Collected data
****************

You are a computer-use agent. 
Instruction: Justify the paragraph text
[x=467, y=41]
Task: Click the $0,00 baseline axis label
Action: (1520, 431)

****************

-- Exercise description --
Give back the entries exactly. Omit none of them.

-- Result of the task --
You are a computer-use agent. 
Instruction: Justify the paragraph text
[x=467, y=41]
Task: Click the $0,00 baseline axis label
Action: (1520, 431)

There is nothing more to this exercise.